A capacidade de comunicação e diálogo do CRO é uma das qualidades mais importante desta profissão. Este executivo deve ser uma figura conhecida no mercado, que entenda a forma de pensar dos diferentes stakeholders e principalmente que atue com a máxima transparência e independência, mantendo a credibilidade, estabilidade e coerência do processo de reestruturação. O diálogo com credores é de fundamental importância para que se consiga o apoio de todos os stakeholders envolvidos durante o período de renegociação, sejam bancos nacionais e internacionais, fornecedores e investidores internacionais. Essa capacidade de comunicação é mais importante ainda no âmbito de crise de empresas familiares, onde muitas vezes afloram as emoções dos fundadores, interesses divergentes de acionistas e membros da família, além de conflitos de objetivos entre credores e acionistas.
O CRO, no seu papel pleno, assume não só a responsabilidade de um assessor estratégico e financeiro, mas também se integra ao processo de governança da empresa, tendo lugar no Conselho de Administração (se existir) ou atuando muitas vezes como CEO (Chief Executive Officer) interino, com um papel fundamental no processo decisório e atuação independe na condução do processo de reestruturação.
No Brasil, uma das razões que contribui para que a figura de CRO não esteja consolidada é a questão da sua regulamentação, bem como o enquadramento da sua responsabilidade. Não tendo o papel consolidado dentro da recuperação judicial, a sua atuação pode ficar prejudicada, uma vez que o acionista ainda tem o poder de substituir o CRO sem a anuência dos credores, criando um possível cenário de menor independência.

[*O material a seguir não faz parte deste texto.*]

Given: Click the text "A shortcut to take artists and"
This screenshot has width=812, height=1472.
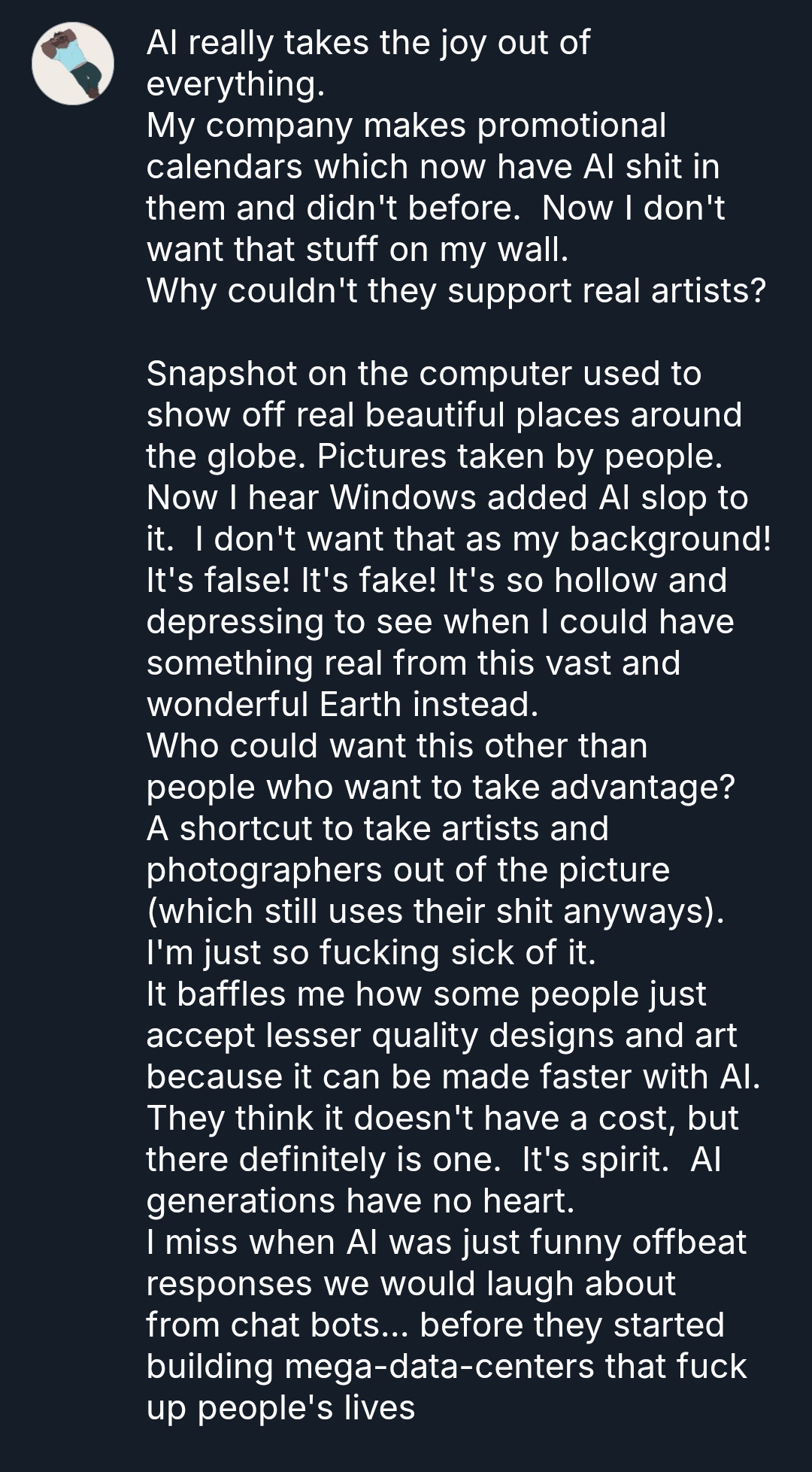Looking at the screenshot, I should coord(377,829).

Ao mesmo tempo, considerando que não existe uma regulamentação sobre o perímetro de responsabilidade desta figura profissional, isso constitui um sério problema para que profissionais ou empresas sérias venham a assumir com tranquilidade este papel.
Para ter autonomia e poder na execução das suas atividades, as responsabilidades da atuação desse executivo precisam ser regulamentadas, dando ao mesmo plenos poderes para a condução do processo de reestruturação sem que haja interferência dos antigos acionistas.